I based my analysis on the existing framework for categorizing TOD strategies from the World Bank. This framework analyzes a station’s network, place, and market value.
I then calculated these various indices using methods including network analysis in Python using NetworkX, land use entropy calculations in R, and walk shed accessibility analysis using ArcGIS Pro’s Network Analyst toolbox.
With the relevant variables calculated, I created an index for each category to minimize the issues associated with varying scales and units; finally, I created scores for each value category.
To help convey this process during our presentation, I used R, ArcGIS Pro, and Adobe Illustrator to create this graphic showing how I compiled the indices together.
With the three values calculated, I followed the framework’s process of plotting them on a three-dimensional chart. This allowed me to compare each station to the framework’s work, but this wasn’t specific enough to Bogotá’s context for me. I made a more nuanced version of their categories: Transformation, Intensification, and Infill.

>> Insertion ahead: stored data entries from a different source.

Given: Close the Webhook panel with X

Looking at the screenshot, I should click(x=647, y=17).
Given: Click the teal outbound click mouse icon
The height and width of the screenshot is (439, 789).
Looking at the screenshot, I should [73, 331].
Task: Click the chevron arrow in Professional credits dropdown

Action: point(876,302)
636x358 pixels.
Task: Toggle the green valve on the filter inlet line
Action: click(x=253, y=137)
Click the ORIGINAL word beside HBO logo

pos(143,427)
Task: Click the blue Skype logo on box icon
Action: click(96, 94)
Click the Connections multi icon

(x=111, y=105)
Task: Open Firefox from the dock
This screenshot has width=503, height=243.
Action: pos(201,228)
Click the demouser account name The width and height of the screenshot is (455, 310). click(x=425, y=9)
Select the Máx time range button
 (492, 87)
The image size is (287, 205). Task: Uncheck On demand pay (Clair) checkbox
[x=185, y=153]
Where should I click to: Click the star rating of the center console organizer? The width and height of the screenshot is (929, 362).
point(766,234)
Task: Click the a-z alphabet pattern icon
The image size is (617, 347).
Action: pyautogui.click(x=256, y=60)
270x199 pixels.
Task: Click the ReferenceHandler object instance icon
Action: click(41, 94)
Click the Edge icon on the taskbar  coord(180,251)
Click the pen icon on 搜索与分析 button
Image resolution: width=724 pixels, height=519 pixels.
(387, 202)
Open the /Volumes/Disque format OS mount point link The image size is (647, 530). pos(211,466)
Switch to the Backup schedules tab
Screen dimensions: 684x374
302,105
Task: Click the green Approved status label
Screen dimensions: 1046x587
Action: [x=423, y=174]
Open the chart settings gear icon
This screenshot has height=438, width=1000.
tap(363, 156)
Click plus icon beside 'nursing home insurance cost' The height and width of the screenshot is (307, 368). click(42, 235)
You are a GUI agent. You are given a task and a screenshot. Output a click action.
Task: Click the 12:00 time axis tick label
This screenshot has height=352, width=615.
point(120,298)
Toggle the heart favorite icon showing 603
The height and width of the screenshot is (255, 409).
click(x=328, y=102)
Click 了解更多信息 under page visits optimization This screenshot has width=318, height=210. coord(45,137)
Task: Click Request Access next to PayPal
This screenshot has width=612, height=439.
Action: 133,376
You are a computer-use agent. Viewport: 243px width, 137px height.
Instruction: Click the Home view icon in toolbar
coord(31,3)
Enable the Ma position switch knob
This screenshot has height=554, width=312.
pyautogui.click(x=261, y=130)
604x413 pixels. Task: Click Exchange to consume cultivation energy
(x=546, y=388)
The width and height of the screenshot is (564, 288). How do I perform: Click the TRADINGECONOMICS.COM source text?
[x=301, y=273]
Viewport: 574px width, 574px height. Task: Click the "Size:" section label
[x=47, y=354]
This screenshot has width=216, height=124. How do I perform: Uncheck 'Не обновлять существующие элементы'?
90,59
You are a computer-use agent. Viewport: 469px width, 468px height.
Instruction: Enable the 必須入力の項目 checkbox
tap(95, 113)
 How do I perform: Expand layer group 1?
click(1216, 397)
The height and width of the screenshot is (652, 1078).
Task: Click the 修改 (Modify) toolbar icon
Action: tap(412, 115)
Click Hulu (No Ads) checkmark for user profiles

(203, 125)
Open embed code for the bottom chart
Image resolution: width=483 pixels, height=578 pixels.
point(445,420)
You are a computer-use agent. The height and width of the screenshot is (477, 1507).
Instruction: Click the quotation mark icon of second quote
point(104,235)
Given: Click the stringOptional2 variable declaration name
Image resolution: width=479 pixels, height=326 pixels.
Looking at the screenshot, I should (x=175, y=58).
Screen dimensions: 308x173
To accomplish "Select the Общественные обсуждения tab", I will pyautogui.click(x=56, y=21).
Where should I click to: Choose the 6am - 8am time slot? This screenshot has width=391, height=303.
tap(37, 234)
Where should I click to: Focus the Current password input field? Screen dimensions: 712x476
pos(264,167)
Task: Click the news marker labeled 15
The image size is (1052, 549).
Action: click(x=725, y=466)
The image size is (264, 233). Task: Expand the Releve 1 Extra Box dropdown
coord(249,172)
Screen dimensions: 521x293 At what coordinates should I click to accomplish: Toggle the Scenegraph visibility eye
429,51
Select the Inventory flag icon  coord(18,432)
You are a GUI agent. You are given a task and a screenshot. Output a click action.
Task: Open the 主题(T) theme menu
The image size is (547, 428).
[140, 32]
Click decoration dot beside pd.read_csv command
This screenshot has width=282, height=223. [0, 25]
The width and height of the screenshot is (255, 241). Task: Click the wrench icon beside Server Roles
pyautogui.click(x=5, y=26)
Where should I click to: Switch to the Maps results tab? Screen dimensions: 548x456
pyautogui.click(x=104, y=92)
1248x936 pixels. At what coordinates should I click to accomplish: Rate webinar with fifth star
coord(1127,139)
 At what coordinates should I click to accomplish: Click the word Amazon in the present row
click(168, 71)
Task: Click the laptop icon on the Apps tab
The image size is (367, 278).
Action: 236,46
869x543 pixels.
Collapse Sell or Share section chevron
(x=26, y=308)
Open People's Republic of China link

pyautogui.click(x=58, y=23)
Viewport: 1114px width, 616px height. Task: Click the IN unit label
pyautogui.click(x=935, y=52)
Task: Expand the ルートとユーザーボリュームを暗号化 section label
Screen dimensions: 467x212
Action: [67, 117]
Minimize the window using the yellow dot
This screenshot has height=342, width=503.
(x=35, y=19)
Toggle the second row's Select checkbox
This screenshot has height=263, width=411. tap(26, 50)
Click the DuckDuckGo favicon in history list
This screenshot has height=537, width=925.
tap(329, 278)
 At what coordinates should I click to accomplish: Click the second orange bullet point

These categories balance the competing needs of value capture, creating new housing, and locating people closer to job centers.
Each of the needs that Bogotá faces could be addressed to an almost unlimited degree with transit-oriented development. However, this framework allows planners to utilize the market strengths of central stations to capture value for public purposes, increase density of jobs and housing in a majority of the city, and vastly increase the amount of housing with access to high-quality transit at infill stations.
This project was the building block of two of my colleagues’ studio projects. The first additional project was using my recommendations to guide a value capture study. Their analysis found that, by following my recommendation of using in-demand stations to generate revenue for public housing at infill stations, a metro value capture scheme could generate upwards of $300 million dollars.
The second additional project built off of my work by taking my station recommendations and creating site plans for a handful of sites to calculate the specific number of housing units, square footage of office space, etc. that could be developed.